:: Exercise ::
Rewrite the entries from the line containing "Task: Click the equalizer sliders effect icon" through the line containing "tap(55, 518)" as a two-column CSV with the columns request and answer. Use one row per entry, put each field in quotation marks, and replace line breaks with spaces.

:: Rows ::
________________________________________

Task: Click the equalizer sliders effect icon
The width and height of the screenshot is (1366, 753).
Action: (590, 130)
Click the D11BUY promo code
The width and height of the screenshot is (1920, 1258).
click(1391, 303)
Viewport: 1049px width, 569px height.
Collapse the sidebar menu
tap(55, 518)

________________________________________

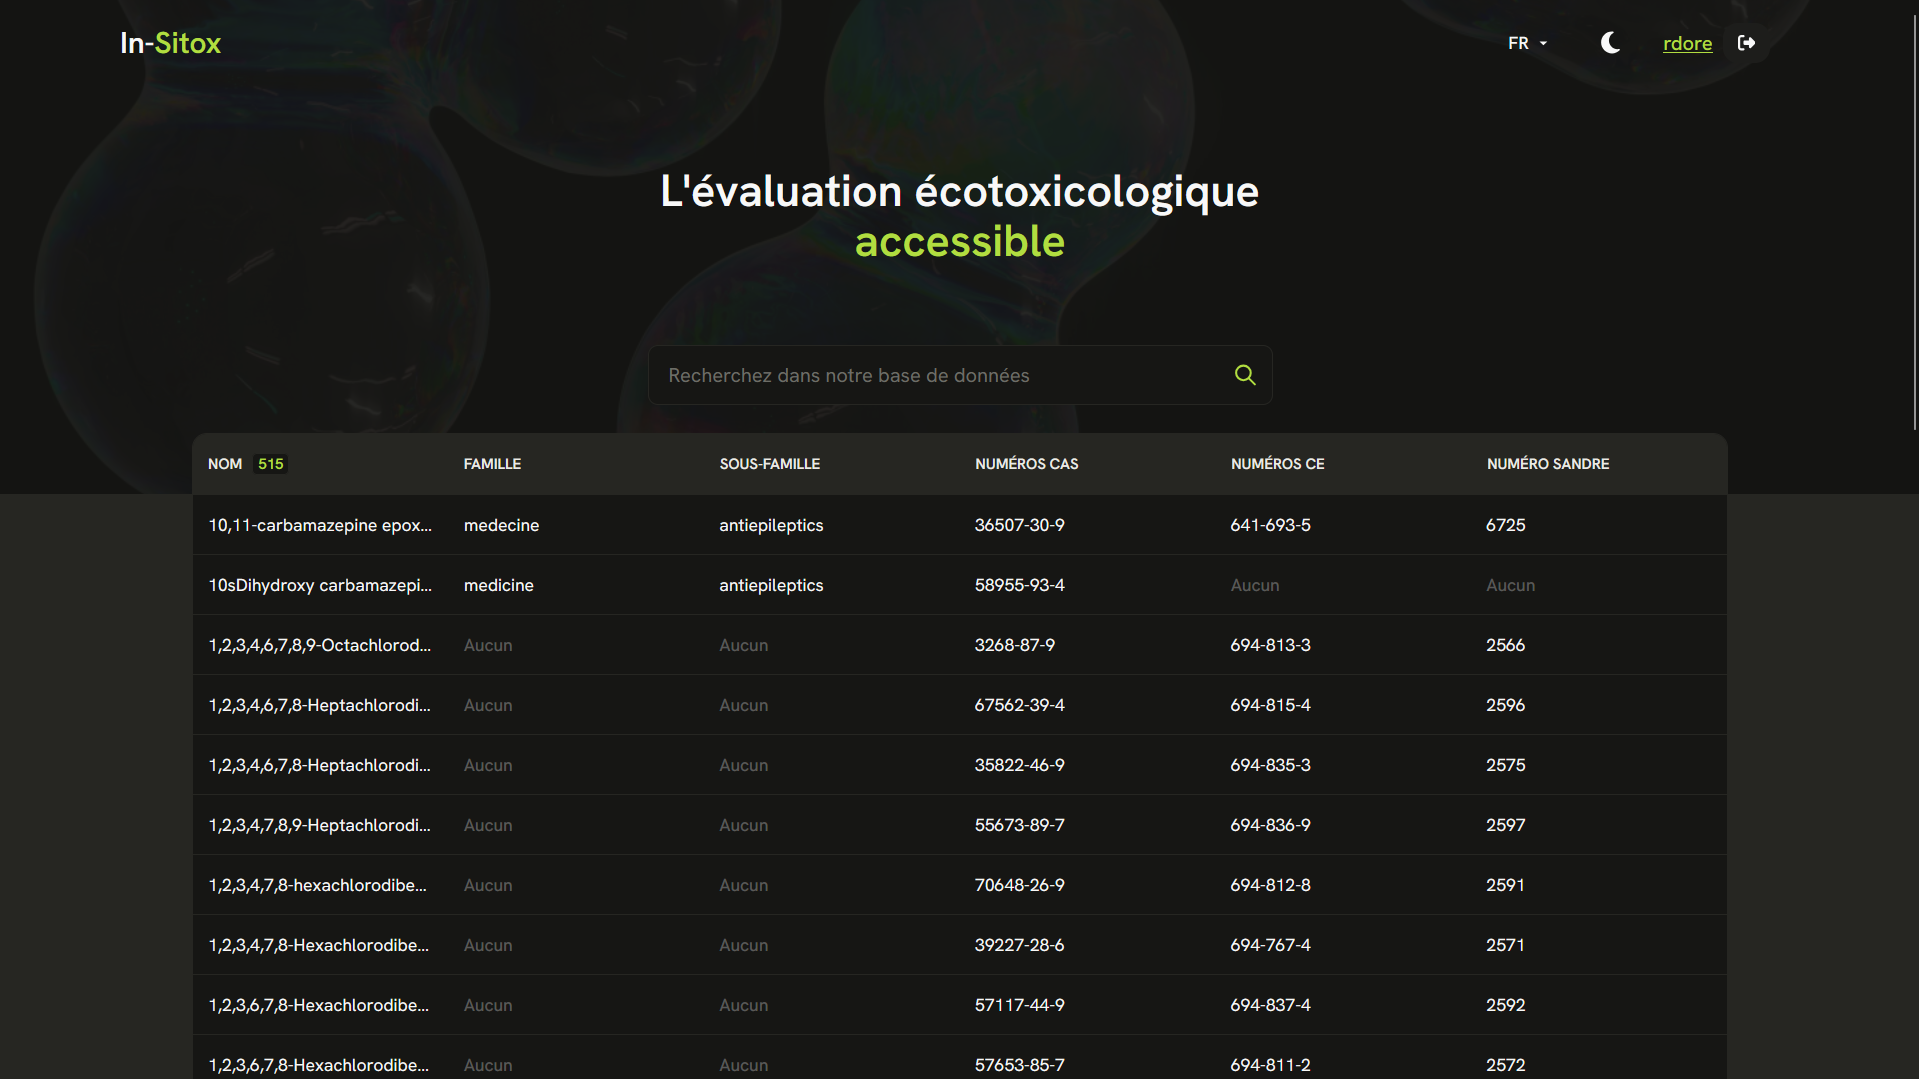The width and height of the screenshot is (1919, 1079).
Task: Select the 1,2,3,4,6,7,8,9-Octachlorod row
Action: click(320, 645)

________________________________________

:: Output of the task ::
request,answer
"Task: Click the equalizer sliders effect icon The width and height of the screenshot is (1366, 753).","Action: (590, 130)"
"Click the D11BUY promo code The width and height of the screenshot is (1920, 1258).","click(1391, 303)"
"Viewport: 1049px width, 569px height. Collapse the sidebar menu","tap(55, 518)"